Sexta-feira (14): contrarreação e recuo de Lelo
Nos mesmos veículos – A Tribuna e DIO –, Lelo e os mesmos 16 signatários fizeram publicar uma “errata” do próprio edital, aquele primeiro publicado na antevéspera. A “correção”, no caso, foi manter a data da convenção (21), mas transferi-la para o “local do duelo” escolhido por Rose (o cerimonial Oásis), no horário estipulado por ela (das 10h às 14h). Ou seja, Lelo adaptou-se de bom grado aos termos do edital de Rose.
“Só pus o nosso edital na rua, em primeiro lugar, porque queríamos a convenção. Isso agora está garantido. Segundo, eu precisava fazer uma legalização do processo. Então o que fiz nesta sexta? Publiquei uma errata, unificando as duas convenções. Com esse gesto, dei legalidade à convenção convocada por Rose. Ela pode usar meu edital para que a convenção seja realizada dentro da legalidade.”
Como se nota, num resquício de discordância quanto à “paternidade/maternidade” da convocação, Lelo reivindica que foi Rose quem se adequou aos termos do seu primeiro edital, enquanto a ex-senadora sustenta o inverso: o único edital com real valor legal sempre teria sido o dela, desde o início.

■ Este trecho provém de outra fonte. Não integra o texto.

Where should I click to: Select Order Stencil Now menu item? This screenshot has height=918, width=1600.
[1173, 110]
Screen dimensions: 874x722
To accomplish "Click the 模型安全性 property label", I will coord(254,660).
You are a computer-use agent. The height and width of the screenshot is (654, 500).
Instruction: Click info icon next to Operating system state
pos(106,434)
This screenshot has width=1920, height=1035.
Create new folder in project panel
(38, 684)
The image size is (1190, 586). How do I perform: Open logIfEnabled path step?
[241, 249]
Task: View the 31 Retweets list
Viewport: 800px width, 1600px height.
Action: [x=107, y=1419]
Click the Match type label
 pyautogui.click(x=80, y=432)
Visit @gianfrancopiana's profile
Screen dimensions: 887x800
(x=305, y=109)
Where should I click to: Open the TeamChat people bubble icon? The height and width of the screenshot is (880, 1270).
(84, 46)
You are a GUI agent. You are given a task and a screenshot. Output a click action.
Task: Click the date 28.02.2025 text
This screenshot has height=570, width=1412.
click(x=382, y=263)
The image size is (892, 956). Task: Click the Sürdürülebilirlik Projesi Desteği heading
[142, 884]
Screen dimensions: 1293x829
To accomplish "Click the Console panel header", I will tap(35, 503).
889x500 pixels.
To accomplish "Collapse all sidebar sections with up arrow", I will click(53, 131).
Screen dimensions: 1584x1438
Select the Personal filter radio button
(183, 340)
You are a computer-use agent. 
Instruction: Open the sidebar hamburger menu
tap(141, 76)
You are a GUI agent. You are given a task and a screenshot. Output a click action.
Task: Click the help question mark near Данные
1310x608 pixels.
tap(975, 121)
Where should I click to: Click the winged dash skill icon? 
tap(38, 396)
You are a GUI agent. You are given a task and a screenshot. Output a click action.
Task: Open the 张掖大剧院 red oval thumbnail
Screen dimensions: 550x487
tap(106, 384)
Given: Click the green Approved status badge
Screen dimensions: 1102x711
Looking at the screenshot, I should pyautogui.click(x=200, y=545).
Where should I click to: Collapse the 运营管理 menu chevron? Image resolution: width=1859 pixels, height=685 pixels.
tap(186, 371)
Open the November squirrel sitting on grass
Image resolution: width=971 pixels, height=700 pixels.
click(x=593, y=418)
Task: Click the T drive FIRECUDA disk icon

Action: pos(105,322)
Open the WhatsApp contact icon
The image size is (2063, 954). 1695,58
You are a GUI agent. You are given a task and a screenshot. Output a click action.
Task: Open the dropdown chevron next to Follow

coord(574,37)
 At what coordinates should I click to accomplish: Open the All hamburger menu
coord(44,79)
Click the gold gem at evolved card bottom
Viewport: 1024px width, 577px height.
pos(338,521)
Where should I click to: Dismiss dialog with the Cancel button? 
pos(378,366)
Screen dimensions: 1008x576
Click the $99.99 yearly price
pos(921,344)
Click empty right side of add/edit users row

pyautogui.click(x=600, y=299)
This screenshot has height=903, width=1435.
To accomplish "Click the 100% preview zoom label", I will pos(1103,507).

A esta altura, porém, isso pouco importa. Como as duas partes chegaram a um entendimento político, o fato é que a convenção está marcada e será realizada, independentemente de quem a provocou.
Às armas, pois!
Quem tem direito a voto: contas não batem
De acordo com o Estatuto do MDB, têm direito a voto na convenção os delegados das Executivas Municipais constituídas (provisórias não entram na conta), além dos atuais integrantes da Executiva Estadual Provisória. Estes últimos são sete, incluindo Lelo e Rose – então aí não há controvérsia.
Porém, em minhas conversas com os dois concorrentes, surgiu uma importante divergência: as contas de ambos não batem quanto ao número total de Executivas Municipais constituídas, portanto com direito a voto, atualmente no Espírito Santo. Essa informação é de suma importância porque interfere diretamente na quantidade de votantes na quinta-feira. Em última análise, pode decidir a eleição para um lado ou para o outro – ainda mais numa disputa voto a voto.
Pelas contas de Lelo, hoje existem 44 diretórios homologados e registrados no TRE-ES, o que corresponde a um total de 48 delegados municipais com direito a voto na convenção. Isso porque os municípios de Serra e Linhares têm direito a mandar três delegados cada um, já que o tamanho da delegação a que cada Executiva Municipal tem direito depende da votação obtida pelo MDB naquela cidade nas últimas eleições municipais.
Somando-se os setes membros da Estadual Provisória a esses 48 delegados, chegaríamos a um total de 55 eleitores – emedebistas com direito a voto na convenção estadual. Isso, repito, pelas contas de Lelo.
Rose, por sua vez, afirmou à coluna que hoje existem 56 Executivas Municipais constituídas no Espírito Santo.